Top of Data extract
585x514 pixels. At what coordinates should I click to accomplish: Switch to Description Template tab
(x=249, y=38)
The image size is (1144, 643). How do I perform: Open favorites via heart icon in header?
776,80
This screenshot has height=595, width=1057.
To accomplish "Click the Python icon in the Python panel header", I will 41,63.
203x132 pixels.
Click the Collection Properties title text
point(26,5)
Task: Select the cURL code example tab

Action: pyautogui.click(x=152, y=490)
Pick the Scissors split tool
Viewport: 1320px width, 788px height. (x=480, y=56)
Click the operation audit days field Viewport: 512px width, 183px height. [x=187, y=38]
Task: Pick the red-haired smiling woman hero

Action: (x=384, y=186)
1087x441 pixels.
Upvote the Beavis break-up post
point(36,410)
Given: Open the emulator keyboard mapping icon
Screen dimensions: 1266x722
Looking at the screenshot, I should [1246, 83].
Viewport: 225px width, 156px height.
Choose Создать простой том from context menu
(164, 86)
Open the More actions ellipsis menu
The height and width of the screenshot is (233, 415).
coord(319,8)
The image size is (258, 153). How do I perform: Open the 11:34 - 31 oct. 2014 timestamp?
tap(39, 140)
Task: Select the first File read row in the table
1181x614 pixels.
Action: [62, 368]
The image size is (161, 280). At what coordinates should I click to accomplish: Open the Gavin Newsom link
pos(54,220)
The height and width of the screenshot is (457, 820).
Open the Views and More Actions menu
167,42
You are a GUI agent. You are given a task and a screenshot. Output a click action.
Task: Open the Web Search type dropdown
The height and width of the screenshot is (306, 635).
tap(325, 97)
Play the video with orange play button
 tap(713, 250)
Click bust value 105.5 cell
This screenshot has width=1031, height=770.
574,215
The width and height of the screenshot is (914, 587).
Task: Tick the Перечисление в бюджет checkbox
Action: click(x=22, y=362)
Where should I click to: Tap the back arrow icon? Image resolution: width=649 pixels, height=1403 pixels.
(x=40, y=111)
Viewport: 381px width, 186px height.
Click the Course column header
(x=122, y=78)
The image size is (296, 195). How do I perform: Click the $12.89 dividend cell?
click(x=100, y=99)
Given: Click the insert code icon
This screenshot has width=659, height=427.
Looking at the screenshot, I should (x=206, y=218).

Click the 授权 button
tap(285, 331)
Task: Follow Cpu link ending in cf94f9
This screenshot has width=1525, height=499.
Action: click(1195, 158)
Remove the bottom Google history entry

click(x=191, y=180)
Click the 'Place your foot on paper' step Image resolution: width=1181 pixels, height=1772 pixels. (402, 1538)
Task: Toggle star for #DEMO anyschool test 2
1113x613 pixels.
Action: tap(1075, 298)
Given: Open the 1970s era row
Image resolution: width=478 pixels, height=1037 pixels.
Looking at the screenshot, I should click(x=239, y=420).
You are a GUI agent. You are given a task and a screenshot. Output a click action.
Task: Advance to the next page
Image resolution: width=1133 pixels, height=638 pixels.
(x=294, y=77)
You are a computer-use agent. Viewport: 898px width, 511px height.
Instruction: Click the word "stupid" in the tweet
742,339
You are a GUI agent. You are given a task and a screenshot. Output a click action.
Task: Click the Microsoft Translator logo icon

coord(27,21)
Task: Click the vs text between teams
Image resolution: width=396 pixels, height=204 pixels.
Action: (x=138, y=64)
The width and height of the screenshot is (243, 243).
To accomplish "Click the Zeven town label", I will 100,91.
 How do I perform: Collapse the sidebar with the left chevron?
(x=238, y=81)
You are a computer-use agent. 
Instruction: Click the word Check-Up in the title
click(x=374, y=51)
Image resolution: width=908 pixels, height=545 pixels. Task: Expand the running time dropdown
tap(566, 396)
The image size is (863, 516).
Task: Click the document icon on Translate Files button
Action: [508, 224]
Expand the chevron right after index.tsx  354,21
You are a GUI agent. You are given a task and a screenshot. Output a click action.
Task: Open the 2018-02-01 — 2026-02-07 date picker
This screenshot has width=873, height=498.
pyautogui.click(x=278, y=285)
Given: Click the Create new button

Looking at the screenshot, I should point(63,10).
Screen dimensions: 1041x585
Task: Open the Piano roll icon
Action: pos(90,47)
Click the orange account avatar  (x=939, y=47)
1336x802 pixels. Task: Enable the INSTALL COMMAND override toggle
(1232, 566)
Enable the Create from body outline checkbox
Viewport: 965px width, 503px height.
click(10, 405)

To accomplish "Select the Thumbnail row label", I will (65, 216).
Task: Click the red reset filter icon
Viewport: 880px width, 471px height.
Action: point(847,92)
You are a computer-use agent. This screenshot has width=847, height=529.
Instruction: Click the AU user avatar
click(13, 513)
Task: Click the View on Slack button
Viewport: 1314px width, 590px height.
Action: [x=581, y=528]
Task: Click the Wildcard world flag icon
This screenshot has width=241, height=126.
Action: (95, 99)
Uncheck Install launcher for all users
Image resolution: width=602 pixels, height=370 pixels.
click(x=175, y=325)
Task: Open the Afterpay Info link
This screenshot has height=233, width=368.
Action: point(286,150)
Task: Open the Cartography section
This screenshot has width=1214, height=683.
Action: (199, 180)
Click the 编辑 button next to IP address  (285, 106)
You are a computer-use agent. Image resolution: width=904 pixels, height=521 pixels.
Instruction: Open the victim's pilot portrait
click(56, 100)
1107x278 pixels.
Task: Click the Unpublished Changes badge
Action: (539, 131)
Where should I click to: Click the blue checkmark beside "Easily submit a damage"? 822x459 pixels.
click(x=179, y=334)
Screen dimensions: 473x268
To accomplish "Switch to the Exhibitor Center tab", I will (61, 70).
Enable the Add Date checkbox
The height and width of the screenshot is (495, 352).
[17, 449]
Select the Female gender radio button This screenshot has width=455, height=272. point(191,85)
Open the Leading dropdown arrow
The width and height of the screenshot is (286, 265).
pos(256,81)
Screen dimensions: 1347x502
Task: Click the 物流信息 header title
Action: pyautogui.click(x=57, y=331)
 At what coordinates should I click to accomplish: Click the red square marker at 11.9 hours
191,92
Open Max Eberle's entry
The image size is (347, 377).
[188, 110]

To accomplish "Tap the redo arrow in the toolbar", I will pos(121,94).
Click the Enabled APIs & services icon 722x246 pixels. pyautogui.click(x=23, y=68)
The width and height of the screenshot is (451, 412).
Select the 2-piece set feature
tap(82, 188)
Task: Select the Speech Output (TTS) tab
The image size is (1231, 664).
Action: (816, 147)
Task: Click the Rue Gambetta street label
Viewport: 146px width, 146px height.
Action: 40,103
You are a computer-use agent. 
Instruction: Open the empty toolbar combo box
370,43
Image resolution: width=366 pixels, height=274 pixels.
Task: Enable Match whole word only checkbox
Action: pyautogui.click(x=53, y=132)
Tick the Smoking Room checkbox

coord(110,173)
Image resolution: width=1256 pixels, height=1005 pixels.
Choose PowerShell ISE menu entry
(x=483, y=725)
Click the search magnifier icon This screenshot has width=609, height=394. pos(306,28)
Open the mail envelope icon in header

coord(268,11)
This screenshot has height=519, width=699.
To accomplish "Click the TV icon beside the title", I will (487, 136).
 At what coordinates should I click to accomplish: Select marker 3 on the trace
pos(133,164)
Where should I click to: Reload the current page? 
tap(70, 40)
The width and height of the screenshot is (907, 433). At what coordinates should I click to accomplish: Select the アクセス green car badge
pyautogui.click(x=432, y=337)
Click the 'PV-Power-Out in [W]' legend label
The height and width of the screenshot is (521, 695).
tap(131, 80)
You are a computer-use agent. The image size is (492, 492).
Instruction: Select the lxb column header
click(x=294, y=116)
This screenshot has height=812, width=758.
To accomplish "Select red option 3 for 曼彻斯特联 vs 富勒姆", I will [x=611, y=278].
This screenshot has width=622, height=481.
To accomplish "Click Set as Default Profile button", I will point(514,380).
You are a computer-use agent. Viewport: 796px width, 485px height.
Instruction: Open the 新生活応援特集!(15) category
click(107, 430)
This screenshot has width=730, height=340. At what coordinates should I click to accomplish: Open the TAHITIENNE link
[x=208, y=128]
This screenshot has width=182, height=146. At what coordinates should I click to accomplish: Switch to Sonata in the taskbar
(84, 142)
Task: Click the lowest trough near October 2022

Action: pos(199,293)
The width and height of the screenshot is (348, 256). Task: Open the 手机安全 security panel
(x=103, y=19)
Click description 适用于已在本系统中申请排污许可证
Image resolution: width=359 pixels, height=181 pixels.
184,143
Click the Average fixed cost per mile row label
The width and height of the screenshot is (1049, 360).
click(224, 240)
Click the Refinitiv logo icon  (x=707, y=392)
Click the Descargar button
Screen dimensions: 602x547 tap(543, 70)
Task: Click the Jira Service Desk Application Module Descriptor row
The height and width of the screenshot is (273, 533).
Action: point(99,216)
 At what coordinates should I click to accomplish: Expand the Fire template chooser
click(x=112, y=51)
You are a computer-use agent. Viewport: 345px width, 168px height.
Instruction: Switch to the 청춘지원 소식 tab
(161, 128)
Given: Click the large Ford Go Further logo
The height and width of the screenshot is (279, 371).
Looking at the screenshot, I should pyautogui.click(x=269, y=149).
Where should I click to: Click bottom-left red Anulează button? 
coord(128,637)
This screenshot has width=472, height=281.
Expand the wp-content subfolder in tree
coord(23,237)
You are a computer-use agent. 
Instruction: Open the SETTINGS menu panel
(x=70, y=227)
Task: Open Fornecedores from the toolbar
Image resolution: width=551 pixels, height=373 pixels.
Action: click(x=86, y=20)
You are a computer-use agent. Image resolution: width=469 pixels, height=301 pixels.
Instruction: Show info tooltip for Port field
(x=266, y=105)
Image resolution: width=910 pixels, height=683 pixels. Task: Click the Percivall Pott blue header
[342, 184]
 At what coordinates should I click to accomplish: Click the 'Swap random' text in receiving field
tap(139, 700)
Bottom of Data extract
» **Exercise prompt**: In the listing above, locate the line containing "Task: Click the Jira" and the line containing "You are a computer-use agent. Viewport: 345px", then transcribe both and every line between them verbatim.

» **Answer space**:
Task: Click the Jira Service Desk Application Module Descriptor row
The height and width of the screenshot is (273, 533).
Action: point(99,216)
 At what coordinates should I click to accomplish: Expand the Fire template chooser
click(x=112, y=51)
You are a computer-use agent. Viewport: 345px width, 168px height.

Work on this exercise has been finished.